Induction heating can be used for any application where we want to heat an electrically conductive material in a clean, efficient and controlled manner. Induction heating allows the targeted heating of an applicable item for applications including surface hardening, melting, brazing and soldering and heating to fit. Induction heating has been used to heat liquid conductors (such as molten metals) and also gaseous conductors (such as gas plasma). Induction heating is often used to heat graphite crucibles (containing other materials) and is used extensively in the semiconductor industry for the heating of silicon and other semiconductors. Supply frequency (Mains, 50/60Hz) induction heating is used for many lower cost industrial applications as inverters are not required.

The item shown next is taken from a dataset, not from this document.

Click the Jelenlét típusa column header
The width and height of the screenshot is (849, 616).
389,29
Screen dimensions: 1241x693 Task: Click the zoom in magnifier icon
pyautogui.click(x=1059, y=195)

Induction cooking as one of the safest, most efficient and precise cooking methods is catching up with masses. In the last few years the technology has improved so much--and the costs have dropped so much--that a new wave of equipment, for both commercial and residential uses, has become available. Presently used induction cooking appliances are so overwhelmingly superior that they bids fair to almost completely capture the field for new installations worldwide in the next few years. Induction cooking employs an electromagnetic mechanism under the ceramic cooktop surface; when turned on, it generates an electromagnetic field that keeps the cooking surface cool while heating the cookware placed on it.
Benefits of induction cooking
· Provides rapid heating, improved thermal efficiency, and greater heat consistency, yet the same or greater degree of precise control as gas.

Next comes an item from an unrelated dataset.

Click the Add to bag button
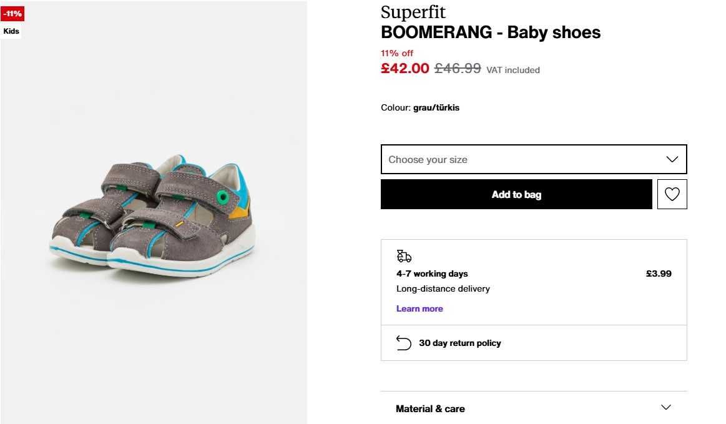The height and width of the screenshot is (424, 726). pos(516,194)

· In situations in which a hotplate would typically be dangerous or illegal, an induction plate is ideal, as it creates no heat itself.
· Induction cookers are safer to use than conventional stoves because there are no open flames and the "element" itself reaches only the temperature of the cooking vessel; only the pan generates heat.

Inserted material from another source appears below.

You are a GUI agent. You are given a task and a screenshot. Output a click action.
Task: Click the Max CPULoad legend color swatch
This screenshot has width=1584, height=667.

· Induction cookers are easier to clean because the cooking surface is flat and smooth, even though it may have several zones of heating induction.
· In addition, food tends not to burn onto the cooking surface since it is nowhere near as hot as the pot and contents.
Drawbacks of induction cooking
· Foremost drawback is that cookware used on it must be made of ferrous materials.
· Induction cookers do not work at all with non-conducting (glass or ceramic) cookware
· While induction cookers work well with flat-bottomed pans, significantly curved-bottom pans, such as woks (despite companies selling "induction-compatible" ones), do not do well except on a correspondingly curved induction unit designed expressly for woks.
· Induction cookers are more expensive than other electric cook tops.
· Induction cookers require especially careful installation, because the electronics within an induction cooker need to void significant amounts of heat during operation.
· Units are usually equipped with fan-cooled heat sinks attached to the components requiring cooling, and proper flow channels and venting for that heated air are essential to the long-term "health" of the unit; thus, the dimensioning specified by the maker must be scrupulously observed.
· Also owing to heat-venting requirements, not all induction cook tops can safely be installed over all wall ovens.
· It is necessary to refer to the cook top maker's installation instructions to determine which combinations are considered acceptable, and many makers' instructions seek to steer buyers to using an oven of the same brand (even if others would function satisfactorily).